Das Spiel, dem im New York Stadium in Rotherham 8.137 Zuschauer vor Ort beiwohnten, hat einen Meilenstein markiert: In der 16. Partie der Endrunde wurde bereits die Zuseherzahl der gesamten Euro in den Niederlanden 2017 übertroffen. Das Eröffnungsspiel zwischen Gastgeber England und Österreich war mit 68.871 das bestbesuchte Spiel bei einer Frauen-Euro überhaupt.

Sichtbarkeit, Sichtbarkeit

Wenn es um Fußball der Frauen geht, ist Sichtbarkeit nach wie vor das große Stichwort. Österreichs Teamchefin Irene Fuhrmann wird nicht müde, es bei den vielen Medienterminen immer und immer wieder zu wiederholen: "Die Aufmerksamkeit hilft dabei, junge Mädchen zum Fußball zu bringen. Die Sichtbarkeit ist enorm wichtig."

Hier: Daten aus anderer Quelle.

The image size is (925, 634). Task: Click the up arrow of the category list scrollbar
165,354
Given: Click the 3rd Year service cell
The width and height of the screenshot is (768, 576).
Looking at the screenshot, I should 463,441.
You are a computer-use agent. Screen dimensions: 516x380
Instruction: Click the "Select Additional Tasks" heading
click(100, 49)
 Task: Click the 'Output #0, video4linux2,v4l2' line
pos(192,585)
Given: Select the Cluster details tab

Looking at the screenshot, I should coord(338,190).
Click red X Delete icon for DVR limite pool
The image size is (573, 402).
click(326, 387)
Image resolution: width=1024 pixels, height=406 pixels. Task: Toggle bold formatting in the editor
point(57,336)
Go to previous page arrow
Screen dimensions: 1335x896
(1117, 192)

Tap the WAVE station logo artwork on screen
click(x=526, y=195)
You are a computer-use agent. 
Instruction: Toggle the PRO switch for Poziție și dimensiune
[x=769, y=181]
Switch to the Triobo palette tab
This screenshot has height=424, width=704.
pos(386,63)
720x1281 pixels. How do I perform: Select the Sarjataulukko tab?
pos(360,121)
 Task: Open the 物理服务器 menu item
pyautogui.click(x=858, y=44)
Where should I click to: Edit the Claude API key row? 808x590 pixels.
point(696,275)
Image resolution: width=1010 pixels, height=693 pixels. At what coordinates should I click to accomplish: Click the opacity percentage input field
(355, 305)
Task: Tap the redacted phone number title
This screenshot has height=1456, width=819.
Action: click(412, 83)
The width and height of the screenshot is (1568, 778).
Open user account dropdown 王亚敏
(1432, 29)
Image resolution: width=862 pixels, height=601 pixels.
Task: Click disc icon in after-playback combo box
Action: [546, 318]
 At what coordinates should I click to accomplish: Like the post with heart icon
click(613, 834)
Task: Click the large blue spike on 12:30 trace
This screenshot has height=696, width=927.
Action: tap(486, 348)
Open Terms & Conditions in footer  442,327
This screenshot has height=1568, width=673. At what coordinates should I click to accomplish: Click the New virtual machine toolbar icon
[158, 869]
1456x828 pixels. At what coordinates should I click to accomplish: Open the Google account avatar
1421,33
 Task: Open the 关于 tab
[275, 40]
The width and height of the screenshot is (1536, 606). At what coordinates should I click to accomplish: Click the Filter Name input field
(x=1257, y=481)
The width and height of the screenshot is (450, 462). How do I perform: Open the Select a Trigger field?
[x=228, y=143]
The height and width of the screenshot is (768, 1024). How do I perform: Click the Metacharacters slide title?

Und die ist bei der Endrunde in England jedenfalls gegeben. Vor der Partie zwischen Österreich und Norwegen in Brighton, in der sich Österreich mit famoser Leistung und einem 1:0 den Aufstieg ins Viertelfinale sichern sollte, waren die Fans langsam, aber stetig eingetrudelt. Zwei Stunden vor Matchbeginn war schon einiges los. Klar, Fanzones und Rahmenprogramme animieren zur frühen Anreise, die Stadien sind schon längst keine reinen Sportstätten mehr. Insgesamt kamen 12.667 Zuschauerinnen und Zuschauer an diesem Abend ins Amex Community Stadium.

Plakate, Plakate

Auch in der Stadt Brighton war das Turnier sichtbar: Banner mit Spielerinnen hingen von Laternenmasten, auf denen sonst nur Möwen das teilweise wilde Geschehen im Urlaubsort überblicken. Keine Sorge, die Möwen waren eh auch da. Plakatreihen schmückten die Promenade. Immer wieder schummelten sich Fans mit Lionesses-Shirts ins rege Treiben.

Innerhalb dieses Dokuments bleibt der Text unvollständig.